The Book of Hours
The Book of Hours is a seven-movement suite composed by Patrick Zimmerli for the 10-piece Belgian ensemble Octurn. The suite is based on the medieval monastic tradition "wherein a different prayer was recited at each of seven different times of day." Jazz, it would seem, has spread its reach far from its origins in the whorehouses of New Orleans.
Zimmerli is interested in exploring the demilitarized zone between contemporary classical music and jazz. Baritone saxophonist Bo Van der Werf leads Octurn, which contains four horns (with Zimmerli added on soprano saxophone) and a "double rhythm section" of piano/guitar, two electric bassists and two drummers. What these musicians create together, from "Dawn" through the segments of the day ending in "Night" and "Sleep," is a unified work of extraordinary structural precision, executed with impeccable craftsmanship.
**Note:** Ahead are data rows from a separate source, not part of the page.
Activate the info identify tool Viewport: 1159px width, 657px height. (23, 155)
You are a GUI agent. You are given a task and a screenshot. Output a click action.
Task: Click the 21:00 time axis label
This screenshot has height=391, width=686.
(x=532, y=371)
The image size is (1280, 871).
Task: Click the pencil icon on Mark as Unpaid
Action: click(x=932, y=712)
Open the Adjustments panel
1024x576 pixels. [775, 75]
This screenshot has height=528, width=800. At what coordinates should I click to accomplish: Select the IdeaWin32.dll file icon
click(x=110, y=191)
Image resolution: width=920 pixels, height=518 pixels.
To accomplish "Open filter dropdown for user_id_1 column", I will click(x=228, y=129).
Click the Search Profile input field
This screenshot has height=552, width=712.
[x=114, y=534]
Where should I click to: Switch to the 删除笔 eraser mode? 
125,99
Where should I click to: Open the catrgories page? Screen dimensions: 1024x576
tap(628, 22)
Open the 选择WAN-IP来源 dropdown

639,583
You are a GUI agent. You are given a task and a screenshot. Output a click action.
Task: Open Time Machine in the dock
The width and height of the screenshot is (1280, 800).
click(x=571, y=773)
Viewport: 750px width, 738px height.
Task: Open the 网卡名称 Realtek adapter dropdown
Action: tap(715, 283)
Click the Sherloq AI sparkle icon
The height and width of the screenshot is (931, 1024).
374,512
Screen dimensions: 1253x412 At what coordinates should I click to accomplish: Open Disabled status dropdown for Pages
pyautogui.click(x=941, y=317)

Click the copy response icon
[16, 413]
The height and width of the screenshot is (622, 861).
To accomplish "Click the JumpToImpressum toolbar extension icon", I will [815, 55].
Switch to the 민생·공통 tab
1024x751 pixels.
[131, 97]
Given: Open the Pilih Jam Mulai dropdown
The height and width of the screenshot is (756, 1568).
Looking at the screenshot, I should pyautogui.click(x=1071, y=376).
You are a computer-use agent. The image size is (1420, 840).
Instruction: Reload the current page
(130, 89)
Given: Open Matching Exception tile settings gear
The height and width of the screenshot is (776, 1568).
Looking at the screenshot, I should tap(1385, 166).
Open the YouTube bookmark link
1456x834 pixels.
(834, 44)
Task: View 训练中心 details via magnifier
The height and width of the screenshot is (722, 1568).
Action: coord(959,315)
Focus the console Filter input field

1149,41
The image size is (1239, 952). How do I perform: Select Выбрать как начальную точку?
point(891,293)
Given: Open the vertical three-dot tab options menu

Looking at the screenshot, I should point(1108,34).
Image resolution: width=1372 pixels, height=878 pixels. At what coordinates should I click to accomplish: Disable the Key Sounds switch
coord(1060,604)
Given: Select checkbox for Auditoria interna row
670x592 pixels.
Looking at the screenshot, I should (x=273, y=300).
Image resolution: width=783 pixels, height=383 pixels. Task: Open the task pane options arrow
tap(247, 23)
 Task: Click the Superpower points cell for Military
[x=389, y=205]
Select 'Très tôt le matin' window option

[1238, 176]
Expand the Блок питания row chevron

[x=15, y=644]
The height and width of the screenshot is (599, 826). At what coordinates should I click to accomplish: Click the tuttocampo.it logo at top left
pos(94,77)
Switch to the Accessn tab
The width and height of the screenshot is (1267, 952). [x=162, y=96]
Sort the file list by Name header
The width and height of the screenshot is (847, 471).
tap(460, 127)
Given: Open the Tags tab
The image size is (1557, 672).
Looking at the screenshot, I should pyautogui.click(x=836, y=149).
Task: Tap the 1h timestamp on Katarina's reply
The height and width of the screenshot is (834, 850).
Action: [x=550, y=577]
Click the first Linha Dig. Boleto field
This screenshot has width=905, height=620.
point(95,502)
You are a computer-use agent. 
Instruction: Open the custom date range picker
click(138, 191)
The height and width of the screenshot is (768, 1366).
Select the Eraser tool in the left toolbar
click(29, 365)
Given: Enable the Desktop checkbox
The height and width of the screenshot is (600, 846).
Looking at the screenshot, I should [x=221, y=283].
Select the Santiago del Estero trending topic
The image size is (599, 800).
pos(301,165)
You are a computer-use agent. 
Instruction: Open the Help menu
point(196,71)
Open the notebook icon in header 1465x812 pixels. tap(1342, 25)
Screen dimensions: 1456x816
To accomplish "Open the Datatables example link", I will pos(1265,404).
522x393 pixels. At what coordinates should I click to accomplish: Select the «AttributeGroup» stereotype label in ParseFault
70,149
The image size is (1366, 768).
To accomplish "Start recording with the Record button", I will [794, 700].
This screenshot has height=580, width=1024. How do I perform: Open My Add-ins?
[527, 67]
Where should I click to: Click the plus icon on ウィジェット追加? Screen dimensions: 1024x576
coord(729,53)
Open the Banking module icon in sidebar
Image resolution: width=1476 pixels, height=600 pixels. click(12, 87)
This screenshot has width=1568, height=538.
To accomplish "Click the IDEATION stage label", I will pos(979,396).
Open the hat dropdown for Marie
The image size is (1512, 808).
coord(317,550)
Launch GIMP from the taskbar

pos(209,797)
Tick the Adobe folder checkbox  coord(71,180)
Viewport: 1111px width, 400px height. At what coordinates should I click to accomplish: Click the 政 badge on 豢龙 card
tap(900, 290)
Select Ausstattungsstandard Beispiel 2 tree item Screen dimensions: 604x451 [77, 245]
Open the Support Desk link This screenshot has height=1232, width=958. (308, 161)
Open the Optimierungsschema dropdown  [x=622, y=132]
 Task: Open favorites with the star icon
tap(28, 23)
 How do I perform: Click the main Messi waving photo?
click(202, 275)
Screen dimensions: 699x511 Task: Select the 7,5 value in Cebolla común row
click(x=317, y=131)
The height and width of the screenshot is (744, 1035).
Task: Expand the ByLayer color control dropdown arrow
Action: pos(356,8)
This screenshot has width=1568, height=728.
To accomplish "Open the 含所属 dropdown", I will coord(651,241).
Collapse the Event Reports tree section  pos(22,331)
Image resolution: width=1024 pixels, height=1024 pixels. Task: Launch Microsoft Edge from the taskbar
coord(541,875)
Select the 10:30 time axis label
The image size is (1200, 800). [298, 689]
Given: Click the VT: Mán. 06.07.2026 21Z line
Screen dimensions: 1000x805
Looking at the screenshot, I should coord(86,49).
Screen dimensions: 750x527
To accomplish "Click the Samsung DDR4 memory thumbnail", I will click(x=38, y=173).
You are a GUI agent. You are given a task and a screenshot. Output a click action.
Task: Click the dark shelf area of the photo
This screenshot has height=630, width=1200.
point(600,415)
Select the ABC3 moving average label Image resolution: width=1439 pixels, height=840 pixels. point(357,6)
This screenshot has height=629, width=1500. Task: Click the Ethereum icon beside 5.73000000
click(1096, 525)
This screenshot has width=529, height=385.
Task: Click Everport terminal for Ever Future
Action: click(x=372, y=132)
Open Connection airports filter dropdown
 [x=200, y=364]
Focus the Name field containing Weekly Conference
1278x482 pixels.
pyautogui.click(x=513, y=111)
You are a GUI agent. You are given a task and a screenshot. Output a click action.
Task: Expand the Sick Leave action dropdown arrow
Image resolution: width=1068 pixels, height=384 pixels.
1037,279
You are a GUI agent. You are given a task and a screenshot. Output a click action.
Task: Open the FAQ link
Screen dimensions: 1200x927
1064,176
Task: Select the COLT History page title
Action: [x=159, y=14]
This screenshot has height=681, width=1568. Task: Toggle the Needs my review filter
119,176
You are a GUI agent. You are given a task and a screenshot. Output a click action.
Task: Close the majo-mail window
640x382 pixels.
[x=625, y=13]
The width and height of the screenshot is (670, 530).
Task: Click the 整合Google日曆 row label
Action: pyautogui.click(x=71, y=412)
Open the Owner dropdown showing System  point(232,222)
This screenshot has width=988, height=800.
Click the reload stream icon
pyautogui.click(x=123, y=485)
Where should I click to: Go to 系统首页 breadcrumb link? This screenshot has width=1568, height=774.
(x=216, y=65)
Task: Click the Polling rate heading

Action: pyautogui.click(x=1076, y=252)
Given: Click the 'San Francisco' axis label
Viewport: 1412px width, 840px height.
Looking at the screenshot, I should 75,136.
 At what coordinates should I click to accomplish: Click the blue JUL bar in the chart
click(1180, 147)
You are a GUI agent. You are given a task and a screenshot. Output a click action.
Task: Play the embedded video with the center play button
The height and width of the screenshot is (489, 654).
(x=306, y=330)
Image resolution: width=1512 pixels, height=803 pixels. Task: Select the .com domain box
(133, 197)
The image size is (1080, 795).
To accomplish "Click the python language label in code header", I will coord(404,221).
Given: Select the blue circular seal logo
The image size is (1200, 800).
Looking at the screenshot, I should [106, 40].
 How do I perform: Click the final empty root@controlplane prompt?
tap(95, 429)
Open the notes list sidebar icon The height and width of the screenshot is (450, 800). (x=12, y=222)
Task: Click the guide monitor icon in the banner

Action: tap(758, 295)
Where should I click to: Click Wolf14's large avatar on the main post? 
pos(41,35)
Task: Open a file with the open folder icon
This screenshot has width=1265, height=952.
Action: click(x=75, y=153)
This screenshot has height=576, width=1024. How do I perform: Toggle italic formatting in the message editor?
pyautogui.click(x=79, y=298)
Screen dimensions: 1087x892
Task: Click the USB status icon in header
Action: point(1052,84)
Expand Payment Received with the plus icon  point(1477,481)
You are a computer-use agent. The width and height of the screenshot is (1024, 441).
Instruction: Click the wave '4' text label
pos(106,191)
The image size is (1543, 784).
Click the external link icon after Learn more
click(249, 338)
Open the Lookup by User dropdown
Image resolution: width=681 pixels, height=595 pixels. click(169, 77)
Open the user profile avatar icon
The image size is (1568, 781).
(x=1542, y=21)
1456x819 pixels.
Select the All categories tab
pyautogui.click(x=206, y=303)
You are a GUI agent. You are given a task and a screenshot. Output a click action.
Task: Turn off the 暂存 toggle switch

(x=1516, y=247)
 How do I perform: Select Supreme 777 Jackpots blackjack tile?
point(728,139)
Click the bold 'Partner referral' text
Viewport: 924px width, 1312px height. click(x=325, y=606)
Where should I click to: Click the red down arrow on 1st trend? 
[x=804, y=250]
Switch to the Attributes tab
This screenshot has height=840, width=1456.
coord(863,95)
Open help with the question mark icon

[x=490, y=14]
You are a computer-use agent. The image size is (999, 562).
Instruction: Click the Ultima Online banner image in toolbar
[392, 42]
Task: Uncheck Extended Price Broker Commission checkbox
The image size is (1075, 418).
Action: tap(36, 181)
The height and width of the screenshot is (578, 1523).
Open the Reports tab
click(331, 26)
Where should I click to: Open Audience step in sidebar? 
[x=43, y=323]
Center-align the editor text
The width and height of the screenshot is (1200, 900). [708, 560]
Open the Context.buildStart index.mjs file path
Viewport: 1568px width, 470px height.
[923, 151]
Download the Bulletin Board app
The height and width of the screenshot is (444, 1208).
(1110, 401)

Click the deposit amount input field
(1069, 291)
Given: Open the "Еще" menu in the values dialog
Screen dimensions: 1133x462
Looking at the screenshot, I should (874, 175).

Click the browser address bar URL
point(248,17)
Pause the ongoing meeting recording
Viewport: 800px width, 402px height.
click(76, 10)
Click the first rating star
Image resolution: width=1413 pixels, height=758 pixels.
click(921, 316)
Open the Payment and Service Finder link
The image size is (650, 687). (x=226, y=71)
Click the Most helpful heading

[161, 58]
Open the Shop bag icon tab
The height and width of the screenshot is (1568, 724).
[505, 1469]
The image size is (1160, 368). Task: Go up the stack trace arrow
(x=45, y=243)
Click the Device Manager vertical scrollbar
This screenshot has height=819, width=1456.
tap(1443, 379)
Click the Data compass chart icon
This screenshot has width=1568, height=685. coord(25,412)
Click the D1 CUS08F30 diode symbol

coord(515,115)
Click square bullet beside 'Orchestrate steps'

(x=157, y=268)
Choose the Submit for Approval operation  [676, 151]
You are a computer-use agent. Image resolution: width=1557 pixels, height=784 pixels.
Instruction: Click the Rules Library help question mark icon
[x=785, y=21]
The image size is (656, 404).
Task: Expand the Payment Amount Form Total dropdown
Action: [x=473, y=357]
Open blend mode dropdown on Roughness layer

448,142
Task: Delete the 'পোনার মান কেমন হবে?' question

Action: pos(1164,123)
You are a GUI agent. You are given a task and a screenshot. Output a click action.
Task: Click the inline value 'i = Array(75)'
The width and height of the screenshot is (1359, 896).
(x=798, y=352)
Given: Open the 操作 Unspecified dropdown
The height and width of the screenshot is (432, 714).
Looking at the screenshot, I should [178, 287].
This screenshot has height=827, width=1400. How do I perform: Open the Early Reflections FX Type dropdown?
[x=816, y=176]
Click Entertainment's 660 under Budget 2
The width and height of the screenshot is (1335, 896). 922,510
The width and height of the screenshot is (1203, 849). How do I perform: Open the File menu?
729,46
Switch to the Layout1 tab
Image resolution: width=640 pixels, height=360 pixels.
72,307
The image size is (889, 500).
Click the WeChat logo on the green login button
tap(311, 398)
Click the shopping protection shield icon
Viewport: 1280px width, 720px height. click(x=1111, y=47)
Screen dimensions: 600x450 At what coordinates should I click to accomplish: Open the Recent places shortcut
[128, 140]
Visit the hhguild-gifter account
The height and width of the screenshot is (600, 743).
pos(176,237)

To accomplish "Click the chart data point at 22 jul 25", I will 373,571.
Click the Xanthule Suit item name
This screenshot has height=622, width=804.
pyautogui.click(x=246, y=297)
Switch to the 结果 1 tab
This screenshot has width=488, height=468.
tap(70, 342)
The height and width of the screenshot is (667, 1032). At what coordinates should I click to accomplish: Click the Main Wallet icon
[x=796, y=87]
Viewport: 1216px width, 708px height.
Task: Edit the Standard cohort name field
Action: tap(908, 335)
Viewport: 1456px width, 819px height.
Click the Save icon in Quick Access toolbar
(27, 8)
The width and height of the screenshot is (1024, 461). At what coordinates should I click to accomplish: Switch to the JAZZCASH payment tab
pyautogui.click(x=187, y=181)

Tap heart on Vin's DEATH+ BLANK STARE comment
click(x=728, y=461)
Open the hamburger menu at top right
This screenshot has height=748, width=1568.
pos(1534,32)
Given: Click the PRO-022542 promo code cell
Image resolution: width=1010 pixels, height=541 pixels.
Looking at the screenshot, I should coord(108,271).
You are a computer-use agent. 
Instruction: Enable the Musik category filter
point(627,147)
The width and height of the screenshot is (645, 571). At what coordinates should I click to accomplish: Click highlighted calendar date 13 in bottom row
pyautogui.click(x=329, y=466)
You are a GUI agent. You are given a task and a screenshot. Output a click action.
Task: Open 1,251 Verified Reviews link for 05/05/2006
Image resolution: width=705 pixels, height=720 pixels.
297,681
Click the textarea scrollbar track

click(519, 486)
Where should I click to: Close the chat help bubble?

There are solos, but Zimmerli meticulously plans for them. "Noon," for example, is a highly calculated interface between Van der Werf's baritone and "constantly fluctuating pulses" written out for the percussion. "Afternoon" has Guillaume Orti's alto saxophone and Fabian Fiorini's piano oscillating in frenetic unisons based on 12-tone arrays. "Dusk," with its single melody line moving in sevenths across the ensemble, is as intellectual as the blues gets. "Night" is a fast, intricate rondo. The concluding "Sleep" is the movement that comes closest to unadorned melodic grace, and Zimmerli, in a glistening instrumental tone, offers the most compelling individual statement on the album. But in Zimmerli's world, even "Sleep," with its detailed, thoroughly scored counterpoint, is a highly conscious realm.
Like so many projects on the Songlines label, The Book Of Hours is refreshingly idiosyncratic, musically sophisticated, beautifully recorded and conscientiously produced. But it is an album that is easier to respect than to love. A whole hour with its left-brain fussiness leaves one craving some jazz with blood and guts.